UNITRE --- OPPIDO
LUCANO
Lezione
di Francesco Saverio Lioi il 15-1-2020
Il Bombardamento di Potenza dell’8
e 9 settembre del 1943.
Preliminari: Battaglia di El
ALAMEIN. Lapide commemorativa: MANCO’ LA FORTUNA, NON IL CORAGGIO.
Prima battaglia. Luglio
1942. Rommel attacca la linea difensiva
anglo-americana contro il gen. Auchintekc. Mese di logoramento senza vincitore.
Seconda battaglia 23 ottobre
- 4 novembre 1942. Le truppe anglo americane comandate da Bernard Montgomery attaccano El Alamein conquistando la depressione di El Quattara.
Rommel, inferiore per numero di uomini e mezzi (due nazioni dell’Asse contro 7
nazioni, USA, Inghilterra ecc.) resiste soprattutto per i campi minati,
chiamati I giardini del Diavolo, ma dovette cedere per mancanza di approvvigionamento e scarsezza di rifornimenti, rimase con 102 carri armati.
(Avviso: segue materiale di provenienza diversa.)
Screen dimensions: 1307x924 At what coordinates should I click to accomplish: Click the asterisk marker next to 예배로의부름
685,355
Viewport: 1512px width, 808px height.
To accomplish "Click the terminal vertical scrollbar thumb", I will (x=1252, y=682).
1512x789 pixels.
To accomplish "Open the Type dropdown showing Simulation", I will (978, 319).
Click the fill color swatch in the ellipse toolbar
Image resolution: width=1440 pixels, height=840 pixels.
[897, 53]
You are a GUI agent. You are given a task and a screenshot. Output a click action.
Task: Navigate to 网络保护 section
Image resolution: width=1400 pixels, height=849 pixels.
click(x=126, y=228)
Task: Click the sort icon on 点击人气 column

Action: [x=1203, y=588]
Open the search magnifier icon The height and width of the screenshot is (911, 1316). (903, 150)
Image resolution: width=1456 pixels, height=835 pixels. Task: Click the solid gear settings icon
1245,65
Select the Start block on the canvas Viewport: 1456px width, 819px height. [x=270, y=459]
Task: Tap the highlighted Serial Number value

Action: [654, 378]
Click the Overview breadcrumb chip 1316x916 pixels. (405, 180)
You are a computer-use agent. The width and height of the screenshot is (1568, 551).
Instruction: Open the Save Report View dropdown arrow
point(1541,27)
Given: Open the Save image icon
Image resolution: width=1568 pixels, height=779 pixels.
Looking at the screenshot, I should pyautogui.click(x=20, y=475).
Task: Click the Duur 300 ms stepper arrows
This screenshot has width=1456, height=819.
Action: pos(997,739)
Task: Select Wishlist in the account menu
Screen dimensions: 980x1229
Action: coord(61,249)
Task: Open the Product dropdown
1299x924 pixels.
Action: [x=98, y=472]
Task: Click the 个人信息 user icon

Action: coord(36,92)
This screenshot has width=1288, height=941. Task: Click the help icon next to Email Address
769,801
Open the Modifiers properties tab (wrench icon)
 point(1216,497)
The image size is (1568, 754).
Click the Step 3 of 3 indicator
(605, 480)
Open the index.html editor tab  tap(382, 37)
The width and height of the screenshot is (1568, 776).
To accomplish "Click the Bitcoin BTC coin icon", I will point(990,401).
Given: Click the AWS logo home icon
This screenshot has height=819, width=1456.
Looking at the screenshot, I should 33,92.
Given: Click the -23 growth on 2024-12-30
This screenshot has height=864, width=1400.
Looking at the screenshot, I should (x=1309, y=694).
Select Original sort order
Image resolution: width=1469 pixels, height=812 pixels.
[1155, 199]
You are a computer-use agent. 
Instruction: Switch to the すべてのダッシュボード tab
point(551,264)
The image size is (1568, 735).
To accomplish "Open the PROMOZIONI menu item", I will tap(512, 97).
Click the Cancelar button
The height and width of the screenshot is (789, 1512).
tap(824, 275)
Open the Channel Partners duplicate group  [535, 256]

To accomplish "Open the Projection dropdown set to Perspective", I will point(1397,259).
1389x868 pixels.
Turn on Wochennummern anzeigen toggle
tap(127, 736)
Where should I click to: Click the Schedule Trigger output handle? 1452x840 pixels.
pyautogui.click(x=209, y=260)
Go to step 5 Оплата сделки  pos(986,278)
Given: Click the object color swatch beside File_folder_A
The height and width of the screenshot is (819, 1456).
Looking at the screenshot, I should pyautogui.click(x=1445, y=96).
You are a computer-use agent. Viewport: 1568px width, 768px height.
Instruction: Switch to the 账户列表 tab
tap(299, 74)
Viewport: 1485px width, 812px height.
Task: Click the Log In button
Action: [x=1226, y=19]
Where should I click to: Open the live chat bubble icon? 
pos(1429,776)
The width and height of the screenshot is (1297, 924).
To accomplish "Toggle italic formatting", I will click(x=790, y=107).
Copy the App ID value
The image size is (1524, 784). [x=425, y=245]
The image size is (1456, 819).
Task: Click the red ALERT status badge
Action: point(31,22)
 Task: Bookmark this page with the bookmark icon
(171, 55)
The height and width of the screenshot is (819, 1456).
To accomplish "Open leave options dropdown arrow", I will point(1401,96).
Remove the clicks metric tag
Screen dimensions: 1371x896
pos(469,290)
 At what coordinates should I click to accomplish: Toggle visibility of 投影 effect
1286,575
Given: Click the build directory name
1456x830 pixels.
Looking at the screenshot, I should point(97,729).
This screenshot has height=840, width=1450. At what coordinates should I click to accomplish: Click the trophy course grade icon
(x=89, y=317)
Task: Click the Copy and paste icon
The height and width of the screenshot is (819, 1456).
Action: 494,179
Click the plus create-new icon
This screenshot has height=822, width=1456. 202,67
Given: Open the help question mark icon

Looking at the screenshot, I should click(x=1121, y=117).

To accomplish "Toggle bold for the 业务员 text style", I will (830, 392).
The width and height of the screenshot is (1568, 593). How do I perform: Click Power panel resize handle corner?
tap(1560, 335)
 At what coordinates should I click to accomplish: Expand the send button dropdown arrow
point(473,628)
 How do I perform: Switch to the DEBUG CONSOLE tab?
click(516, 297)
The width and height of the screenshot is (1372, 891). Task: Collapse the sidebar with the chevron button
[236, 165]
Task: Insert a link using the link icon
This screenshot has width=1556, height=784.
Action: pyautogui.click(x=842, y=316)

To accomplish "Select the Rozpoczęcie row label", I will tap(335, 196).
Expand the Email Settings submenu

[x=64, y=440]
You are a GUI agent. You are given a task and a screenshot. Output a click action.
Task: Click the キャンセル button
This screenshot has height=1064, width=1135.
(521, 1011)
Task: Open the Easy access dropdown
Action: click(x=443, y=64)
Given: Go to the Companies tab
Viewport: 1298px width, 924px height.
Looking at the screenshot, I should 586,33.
Il
3 novembre Rommel aveva solo 35 carri armati operativi. Il 4 nov. Ordina la
ritirata che segnò una svolta nella guerra. Wiston Churchill dichiarò: "Ora
questa non è la fine, non è nemmeno l’inizio della fine, ma forse la fine
dell’inizio".
La lotta degli
anglo-americani dall’Africa si spostò in Italia. La volpe del deserto, il gen.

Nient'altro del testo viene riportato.